Minggu, 04 November 2018

BUKAN SEORANG KIAI


BUKAN SEORANG KIAI
Sesi 1
Arti kehidupan memang panjang,
namun tak sepanjang jalan menuju kekal,
tersimak luka dalam benak
terselip duka dalam tawa
terpampang kebahagiaan tak terarah
suatu pengabdian bukan sebatas isyarat
perjuangan perang pelawan musuh
yang tak lain adalah ego dan ketidakberdayaan
bukan menang jika tak terbidik panah
bukan kalah jika tak berkuasa
sejatinya hidup juang meraih impian.

Hening bersemayam dalam fikiran Hisyam, sosok anak muda yang masih polos, lugu dan tak banyak bicara, kebiasannya yang menyendiri dan suka mengalah. Meskipun baru semiggu ia berada di Pesantren Bani Sholeh Jombang, namun hampir seluruh asrama mengenal sosoknya. Sosok pendiam namun ramah. Bagaikan Gong, takkan bunyi bila tak ditabuh. Namun senyum ramahnya itulah yang membuat semakin akrab.
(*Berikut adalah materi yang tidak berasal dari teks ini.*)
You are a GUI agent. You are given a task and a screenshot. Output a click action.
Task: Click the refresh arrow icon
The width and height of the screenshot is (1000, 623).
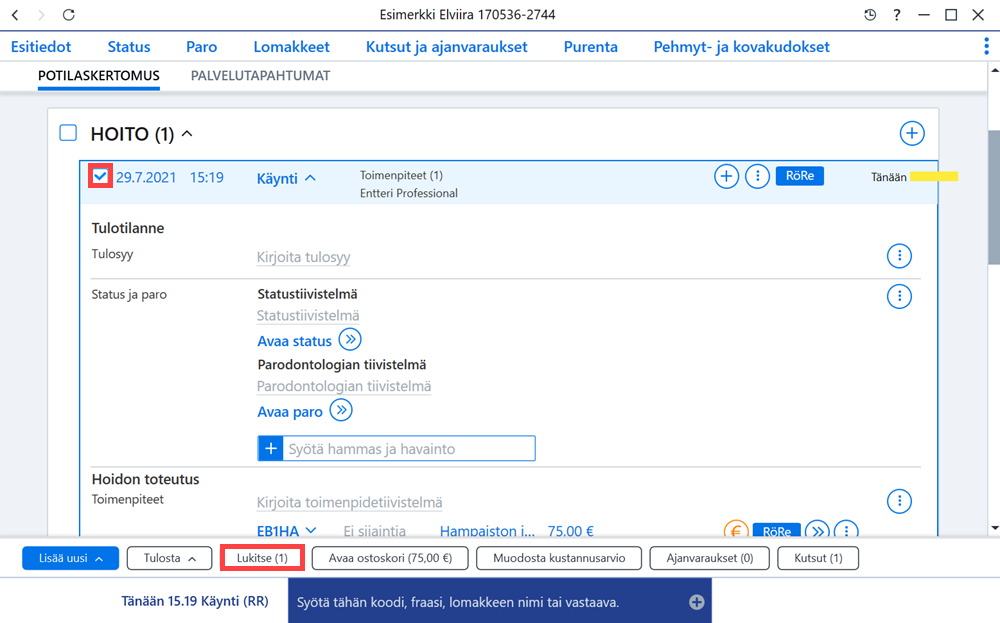[69, 15]
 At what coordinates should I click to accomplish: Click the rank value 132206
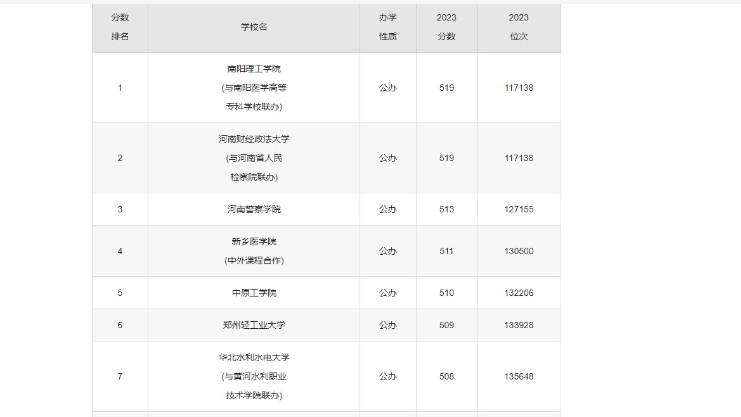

kam jangan diam terus bah, kam bisa cerita keluarga kam yang jauh, di mana itu... (sambil memejamkan mata dan menunjuk salah satu tempat)
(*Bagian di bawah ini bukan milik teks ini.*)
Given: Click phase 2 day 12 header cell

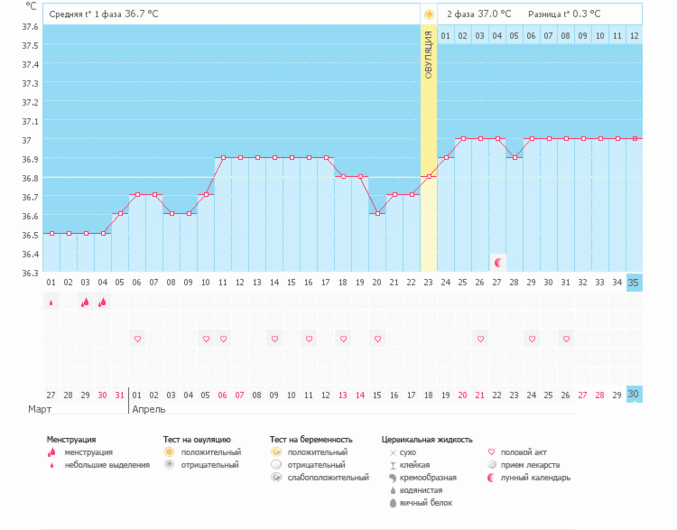Looking at the screenshot, I should click(634, 35).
“Di Amuntai pang, kalsel. Disana itu amun mau kemana-mana uyuh, ke kota jha menghabiskan 4 jam. kalau kam pang udah nyaman di kota.”
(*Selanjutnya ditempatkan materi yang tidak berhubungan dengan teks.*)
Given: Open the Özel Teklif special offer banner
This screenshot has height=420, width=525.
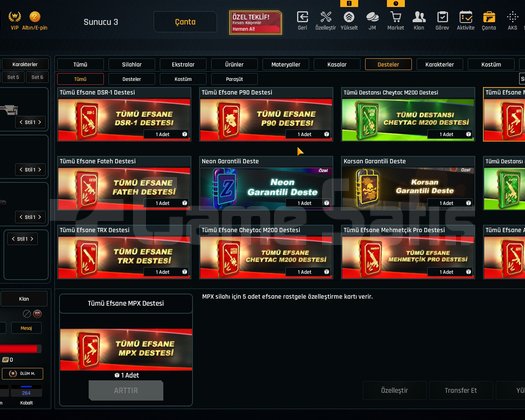Looking at the screenshot, I should pyautogui.click(x=255, y=22).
“ya am itu maksudku te (tak henti menggaruk kepala) ya sudah ayo ke Masjid. Sudah waktunya sholat, jangan sampai nanti nama kita diumumkan oleh pengurus dan kena sanksi”
Perjalanan mereka ke masjid tak menghilangkan keheningan yang masih lenggang bersemayam dalam diri Hisyam. Selesai berjamaah para santri membaca dzikir dan Sholawat, dilanjutkan dengan pengajian yang dipimpin oleh Gus Nizar, salah satu menantu Romoyai Alwi. Tak banyak dari mereka yang meninggalkan Masjid setelah kegiatan rutin itu selesai. Ada yang i’tikaf, membaca Al-Quran, membaca munjiyat. Begitu pula dengan Hisyam dan Ro’uf keduanya sibuk berdoa. dan betapa terkejutnya Ro’uf ketika bola matanya menatap sebuah cincin yang melingkar di salah satu jari Hisyam. Seketika tangan Hisyam ditarik dan cincin itu ditutup dengan genggaman tangannya.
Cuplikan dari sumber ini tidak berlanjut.